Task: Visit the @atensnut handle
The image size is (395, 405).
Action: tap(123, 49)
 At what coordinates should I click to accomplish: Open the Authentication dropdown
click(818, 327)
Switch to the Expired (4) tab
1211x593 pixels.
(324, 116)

Work required:
Restate, word for word, the final stretch of the entries above: the line containing "At what coordinates" and every line after it, up to and including the last.

Exercise output:
 At what coordinates should I click to accomplish: Open the Authentication dropdown
click(818, 327)
Switch to the Expired (4) tab
1211x593 pixels.
(324, 116)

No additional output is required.